Première piste, en octobre 2020, l'Institut Montaigne a publié un rapport intitulé « Les quartiers pauvres ont un avenir ». Que dit-il ? Qu'il faut d'abord abandonner les préjugés. La Seine-Saint-Denis, département le plus pauvre de France, est pourtant le 8 e contributeur au financement de la protection sociale et celui qui en reçoit le moins par habitant. Il compte aussi pour 29 % de l'augmentation de la masse salariale en France entre 2007 et 2018. Pour l'Institut Montaigne, il s'agit donc de jouer sur les atouts de ces quartiers : la jeunesse, la mobilité et une réelle compétitivité foncière dans les métropoles. Le rapport plaide pour une « ANRU des habitants » à côté de « L'ANRU des bâtiments » d'autant que ces quartiers sont plus des sas que des trappes à pauvreté. Il plaide également pour une sorte de « loi SRU à l'envers », c'est-à-dire un plafonnement des logements sociaux dans ces communes.
La seconde piste, c'est une étude de l'Institut national de la statistique et des études économiques, l'INSEE, et de l'Institut Paris Région, de juillet 2020, qui me la suggère. Que dit ce travail sur « Les trajectoires résidentielles des habitants des QPV » ? Tout d'abord qu'ils sont tout autant mobiles que les autres, c'est-à-dire qu'environ 10 % des habitants des QPV déménagent chaque année. Dans plus de la moitié des cas, ils quittent la géographie prioritaire. Dans plus de 40 % des cas ils changent de statut d'occupation et 31 % d'entre eux accèdent à la propriété. Il y a donc une réelle trajectoire d'émancipation et d'ascension sociale. C'est le premier point important. Le second, pour nous législateurs, c'est que cette trajectoire se réalise à proximité immédiate des quartiers pour ne pas perdre l'ancrage amical et familial. Dans 30 % des cas, les habitants des QPV s'installent dans la bande des 300 mètres entourant le quartier et bénéficiant d'un taux de TVA réduit pour le logement neuf intermédiaire. Dans cette même zone, plus de 40 % des primo-accédants ont un revenu inférieur à 30 000 €, deux fois plus qu'ailleurs. C'est la raison pour laquelle, j'ai proposé un amendement en première partie, qui a été adopté, pour revenir au périmètre de 500 mètres, tel que voulu en 2003 par Jean-Louis Borloo, car cela fonctionne. Cette bande à proximité des quartiers est une zone dynamique et de mixité effective qui facilite l'insertion des QPV rénovés dans leur environnement urbain et social plus large.
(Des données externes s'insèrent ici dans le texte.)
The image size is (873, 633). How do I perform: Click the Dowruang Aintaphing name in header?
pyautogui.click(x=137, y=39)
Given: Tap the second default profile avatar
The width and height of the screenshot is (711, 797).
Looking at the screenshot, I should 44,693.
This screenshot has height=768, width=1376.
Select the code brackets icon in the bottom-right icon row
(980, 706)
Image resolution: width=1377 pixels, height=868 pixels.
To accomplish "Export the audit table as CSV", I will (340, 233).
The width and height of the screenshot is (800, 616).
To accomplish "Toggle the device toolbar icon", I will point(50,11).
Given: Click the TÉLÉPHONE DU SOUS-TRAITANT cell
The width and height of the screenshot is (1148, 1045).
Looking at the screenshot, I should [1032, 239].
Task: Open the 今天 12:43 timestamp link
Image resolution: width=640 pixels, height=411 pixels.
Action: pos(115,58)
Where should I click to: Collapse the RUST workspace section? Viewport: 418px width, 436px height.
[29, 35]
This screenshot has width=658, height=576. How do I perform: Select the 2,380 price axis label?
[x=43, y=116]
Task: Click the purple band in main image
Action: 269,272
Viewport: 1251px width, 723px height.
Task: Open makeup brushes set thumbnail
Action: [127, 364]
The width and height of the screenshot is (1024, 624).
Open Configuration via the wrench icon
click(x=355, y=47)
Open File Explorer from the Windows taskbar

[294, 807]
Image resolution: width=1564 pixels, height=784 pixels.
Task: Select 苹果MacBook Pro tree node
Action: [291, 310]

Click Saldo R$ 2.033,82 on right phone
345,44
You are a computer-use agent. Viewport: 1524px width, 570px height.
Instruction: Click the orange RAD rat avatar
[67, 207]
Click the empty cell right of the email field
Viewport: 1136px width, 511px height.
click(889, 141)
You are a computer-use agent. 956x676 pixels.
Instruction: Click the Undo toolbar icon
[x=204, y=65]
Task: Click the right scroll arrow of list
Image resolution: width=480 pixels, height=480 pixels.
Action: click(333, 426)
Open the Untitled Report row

J'en viens au troisième et dernier volet de mon analyse : l'ANRU a redémarré mais le Gouvernement est resté sur le bord de la route.
L'Agence nationale pour la rénovation urbaine a été critiquée pour son immobilisme au cours de ces dernières années. Mais aujourd'hui, l'ANRU a redémarré. Entre juillet 2018, après la confirmation du doublement du programme à hauteur de 10 milliards d'euros - dont un milliard financé par l'État initié dès 2016 par François Hollande - et mars 2020, l'ANRU a validé à marche forcée les projets de plus de 400 quartiers sur les 450 concernés par le nouveau programme national de renouvellement urbain, le NPNRU. Ce sont l'essentiel des moyens qui sont désormais engagés, plus de 85 % des projets sont validés. Ils doivent entraîner plus de 33 milliards d'euros de travaux, tous financeurs confondus, sur la durée du programme.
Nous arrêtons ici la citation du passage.